_Work task_
Return, word for word, the lines of the listing below from the one with "Image resolution: width=1372" through the one with "You are a computer-use agent. Screen dimensions: 1389x868", and no other lines.

_Material to process_
■ ■ ■ ■ ■ ■ ■
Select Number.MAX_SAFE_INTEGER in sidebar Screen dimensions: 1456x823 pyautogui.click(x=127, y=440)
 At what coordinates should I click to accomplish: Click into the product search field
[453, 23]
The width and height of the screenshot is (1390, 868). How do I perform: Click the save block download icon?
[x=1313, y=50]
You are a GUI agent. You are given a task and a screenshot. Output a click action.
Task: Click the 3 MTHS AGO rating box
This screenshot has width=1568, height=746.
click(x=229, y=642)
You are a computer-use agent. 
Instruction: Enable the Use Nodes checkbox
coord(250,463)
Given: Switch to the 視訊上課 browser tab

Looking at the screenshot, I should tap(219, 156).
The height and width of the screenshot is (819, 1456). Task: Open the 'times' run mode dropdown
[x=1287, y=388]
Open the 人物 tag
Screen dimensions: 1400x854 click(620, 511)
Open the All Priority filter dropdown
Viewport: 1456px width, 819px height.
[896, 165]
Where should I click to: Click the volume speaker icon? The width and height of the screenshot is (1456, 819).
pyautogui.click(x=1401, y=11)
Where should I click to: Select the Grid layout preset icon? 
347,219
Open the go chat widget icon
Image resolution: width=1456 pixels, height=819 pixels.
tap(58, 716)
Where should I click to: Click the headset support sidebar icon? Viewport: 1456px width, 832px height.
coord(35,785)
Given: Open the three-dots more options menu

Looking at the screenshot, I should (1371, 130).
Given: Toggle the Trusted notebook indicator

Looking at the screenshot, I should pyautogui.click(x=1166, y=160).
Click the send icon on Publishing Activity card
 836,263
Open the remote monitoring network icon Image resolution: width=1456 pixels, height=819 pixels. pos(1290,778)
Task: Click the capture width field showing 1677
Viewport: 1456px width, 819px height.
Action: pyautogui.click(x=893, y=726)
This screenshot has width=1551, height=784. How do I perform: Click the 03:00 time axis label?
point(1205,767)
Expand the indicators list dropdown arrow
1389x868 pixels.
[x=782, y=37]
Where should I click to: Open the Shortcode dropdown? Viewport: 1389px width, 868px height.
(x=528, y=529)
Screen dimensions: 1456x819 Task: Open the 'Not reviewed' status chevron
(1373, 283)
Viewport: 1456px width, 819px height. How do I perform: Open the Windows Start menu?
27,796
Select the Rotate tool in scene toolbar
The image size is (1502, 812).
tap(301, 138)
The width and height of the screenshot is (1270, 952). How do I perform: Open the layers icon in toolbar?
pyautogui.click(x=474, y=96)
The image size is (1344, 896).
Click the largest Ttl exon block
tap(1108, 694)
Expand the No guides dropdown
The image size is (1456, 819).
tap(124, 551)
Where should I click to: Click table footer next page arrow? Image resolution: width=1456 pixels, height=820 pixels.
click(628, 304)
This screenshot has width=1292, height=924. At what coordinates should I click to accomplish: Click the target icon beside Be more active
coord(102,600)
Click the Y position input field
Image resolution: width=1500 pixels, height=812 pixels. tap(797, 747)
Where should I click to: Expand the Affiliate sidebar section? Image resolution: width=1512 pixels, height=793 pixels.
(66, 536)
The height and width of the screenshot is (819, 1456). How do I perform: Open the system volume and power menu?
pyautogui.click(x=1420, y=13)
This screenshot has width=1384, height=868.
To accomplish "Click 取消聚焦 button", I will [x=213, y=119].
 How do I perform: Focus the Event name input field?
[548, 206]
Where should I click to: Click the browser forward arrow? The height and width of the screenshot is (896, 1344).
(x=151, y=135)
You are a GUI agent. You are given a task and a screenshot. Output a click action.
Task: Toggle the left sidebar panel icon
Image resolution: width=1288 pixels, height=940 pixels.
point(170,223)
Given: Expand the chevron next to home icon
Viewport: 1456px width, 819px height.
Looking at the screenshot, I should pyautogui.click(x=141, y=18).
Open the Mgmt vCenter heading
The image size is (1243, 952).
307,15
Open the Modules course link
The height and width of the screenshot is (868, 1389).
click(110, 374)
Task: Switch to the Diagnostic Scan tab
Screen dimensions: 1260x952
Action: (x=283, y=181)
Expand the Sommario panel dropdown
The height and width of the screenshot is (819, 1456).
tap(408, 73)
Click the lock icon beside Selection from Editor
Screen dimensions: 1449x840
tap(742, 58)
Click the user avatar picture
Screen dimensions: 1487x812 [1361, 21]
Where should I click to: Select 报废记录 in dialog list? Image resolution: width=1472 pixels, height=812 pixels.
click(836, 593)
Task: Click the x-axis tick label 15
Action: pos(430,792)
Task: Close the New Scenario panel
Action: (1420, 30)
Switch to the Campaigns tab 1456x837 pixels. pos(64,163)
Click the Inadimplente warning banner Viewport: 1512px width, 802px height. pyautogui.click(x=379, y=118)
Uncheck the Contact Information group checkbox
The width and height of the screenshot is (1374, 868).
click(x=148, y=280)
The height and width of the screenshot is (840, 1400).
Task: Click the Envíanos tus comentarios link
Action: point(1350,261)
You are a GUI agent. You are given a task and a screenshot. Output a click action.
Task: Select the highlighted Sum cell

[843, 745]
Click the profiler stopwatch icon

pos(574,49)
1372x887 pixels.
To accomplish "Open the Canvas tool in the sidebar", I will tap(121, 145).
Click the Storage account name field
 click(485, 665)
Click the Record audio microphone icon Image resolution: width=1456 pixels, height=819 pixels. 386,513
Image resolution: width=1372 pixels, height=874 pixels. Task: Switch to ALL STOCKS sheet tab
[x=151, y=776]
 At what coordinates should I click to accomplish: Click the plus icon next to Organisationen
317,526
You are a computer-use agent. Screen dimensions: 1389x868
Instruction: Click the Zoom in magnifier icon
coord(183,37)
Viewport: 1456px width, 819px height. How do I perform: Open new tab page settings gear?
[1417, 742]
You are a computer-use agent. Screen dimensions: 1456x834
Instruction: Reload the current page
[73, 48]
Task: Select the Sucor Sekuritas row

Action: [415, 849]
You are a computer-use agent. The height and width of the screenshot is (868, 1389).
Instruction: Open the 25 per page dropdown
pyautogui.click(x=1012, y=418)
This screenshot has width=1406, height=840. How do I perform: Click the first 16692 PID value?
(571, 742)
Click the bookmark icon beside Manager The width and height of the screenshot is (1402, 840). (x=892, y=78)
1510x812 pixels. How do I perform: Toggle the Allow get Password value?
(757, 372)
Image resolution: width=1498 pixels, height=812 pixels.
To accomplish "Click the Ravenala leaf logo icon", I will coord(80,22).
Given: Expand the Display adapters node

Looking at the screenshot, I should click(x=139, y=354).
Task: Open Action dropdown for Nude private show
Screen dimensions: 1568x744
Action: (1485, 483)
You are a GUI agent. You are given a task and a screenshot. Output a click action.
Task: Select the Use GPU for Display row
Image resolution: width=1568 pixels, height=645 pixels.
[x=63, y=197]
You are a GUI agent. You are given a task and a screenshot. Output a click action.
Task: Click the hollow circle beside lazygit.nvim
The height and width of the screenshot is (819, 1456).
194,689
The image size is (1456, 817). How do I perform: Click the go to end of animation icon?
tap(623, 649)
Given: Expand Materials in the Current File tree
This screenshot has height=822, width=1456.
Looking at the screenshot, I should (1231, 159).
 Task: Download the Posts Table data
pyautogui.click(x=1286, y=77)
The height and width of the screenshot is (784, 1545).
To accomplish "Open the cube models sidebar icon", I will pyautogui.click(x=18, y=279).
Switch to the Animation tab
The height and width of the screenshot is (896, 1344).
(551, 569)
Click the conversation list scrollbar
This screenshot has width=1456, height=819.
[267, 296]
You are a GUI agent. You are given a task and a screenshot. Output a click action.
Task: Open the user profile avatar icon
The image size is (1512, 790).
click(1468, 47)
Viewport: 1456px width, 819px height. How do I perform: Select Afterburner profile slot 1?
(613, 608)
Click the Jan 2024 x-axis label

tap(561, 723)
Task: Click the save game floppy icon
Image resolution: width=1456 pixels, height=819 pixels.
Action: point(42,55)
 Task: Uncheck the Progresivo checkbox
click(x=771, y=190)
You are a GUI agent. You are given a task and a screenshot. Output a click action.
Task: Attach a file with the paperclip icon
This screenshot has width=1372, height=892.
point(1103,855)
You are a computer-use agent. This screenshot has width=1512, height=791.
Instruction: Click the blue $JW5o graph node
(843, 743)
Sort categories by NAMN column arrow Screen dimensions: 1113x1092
■ ■ ■ ■ ■ ■ ■
_The answer_
Image resolution: width=1372 pixels, height=874 pixels. Task: Switch to ALL STOCKS sheet tab
[x=151, y=776]
 At what coordinates should I click to accomplish: Click the plus icon next to Organisationen
317,526
You are a computer-use agent. Screen dimensions: 1389x868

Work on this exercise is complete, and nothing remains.